# List of tasks
1. Retype the part of the blog post that opens with the words containing "Can the internet" and closes with "see you then.".
2. In the blog post, what is Syriana described as basically saying?

One of these days I'll have it figured out. A Eureka! moment just before I flatline perhaps, but there has to be a solution. How is it that we are all screaming No Amnesty and Enforce the Borders, and yet, bills in congress are poised to actually pass? Can you tell me how this is even possible?

Despite all my rage, I'm still just a rat in a cage. I didn't write that, in case you're wondering.

Can the internet solve this somehow? By circumventing the bottleneck that keeps valuable information from us. Syriana is basically saying that we kill foreign leaders that don't agree with our demands until one is left standing that plays ball with our government. Not so hard to imagine really. I begrudgingly admit that this sounds and awful lot like, you are either with us or against us.

I'm pissed and tired, and feeling helpless. Perhaps tomorrow I will play the glad game. Until then, well, see you then.

14 comments:

Ultra Toast Mosha God said...

# Data lines

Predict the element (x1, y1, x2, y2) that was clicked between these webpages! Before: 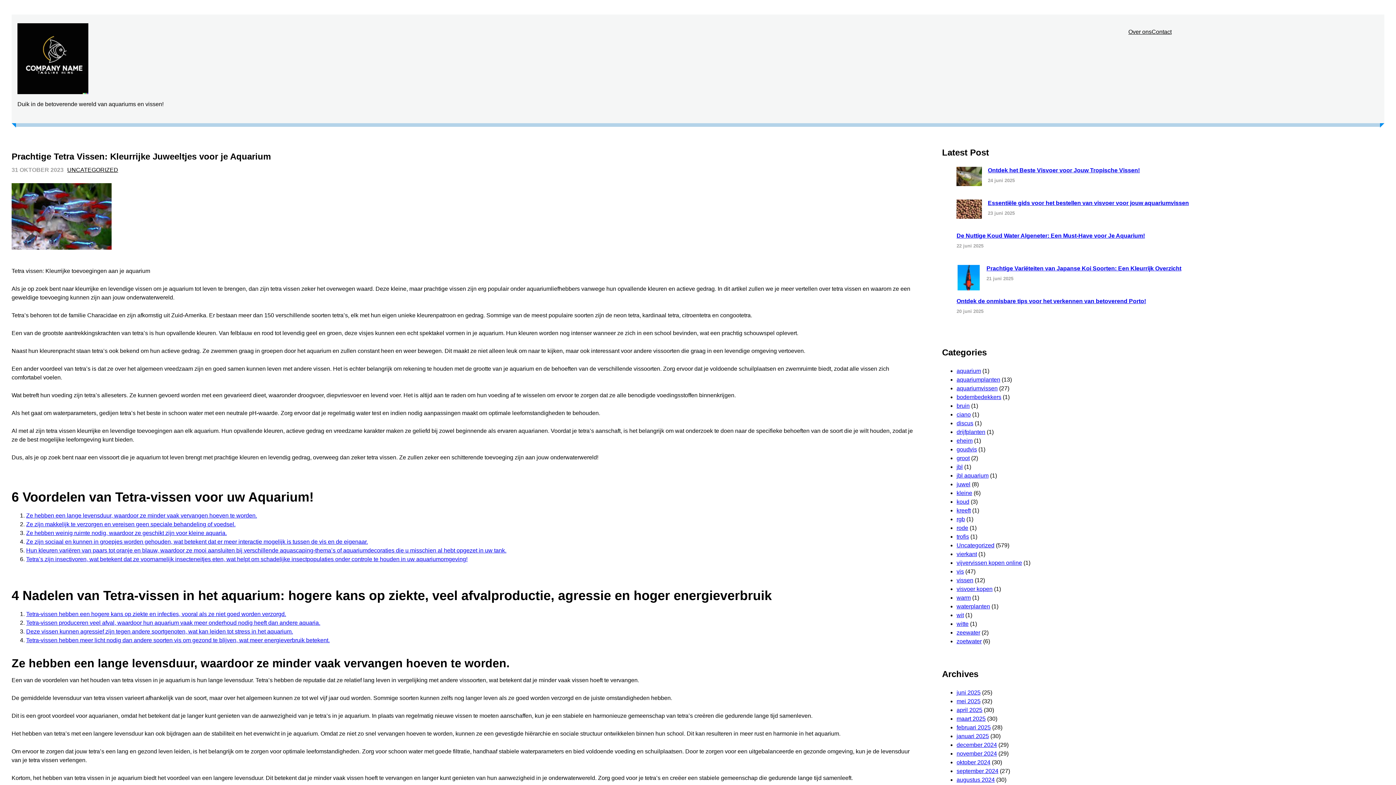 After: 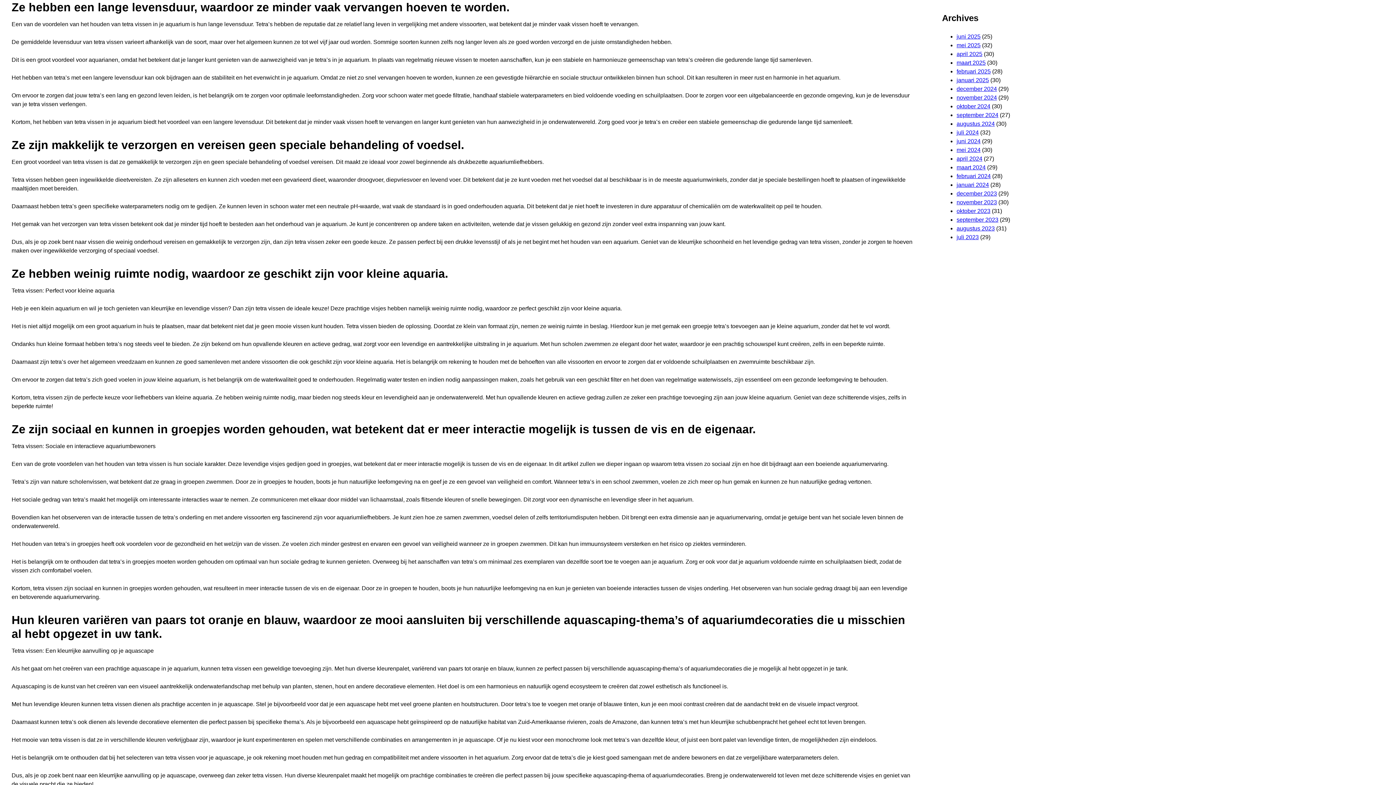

# Expected responses
1.
Can the internet solve this somehow? By circumventing the bottleneck that keeps valuable information from us. Syriana is basically saying that we kill foreign leaders that don't agree with our demands until one is left standing that plays ball with our government. Not so hard to imagine really. I begrudgingly admit that this sounds and awful lot like, you are either with us or against us.

I'm pissed and tired, and feeling helpless. Perhaps tomorrow I will play the glad game. Until then, well, see you then.

2. That we kill foreign leaders that don't agree with our demands until one is left standing that plays ball with our government.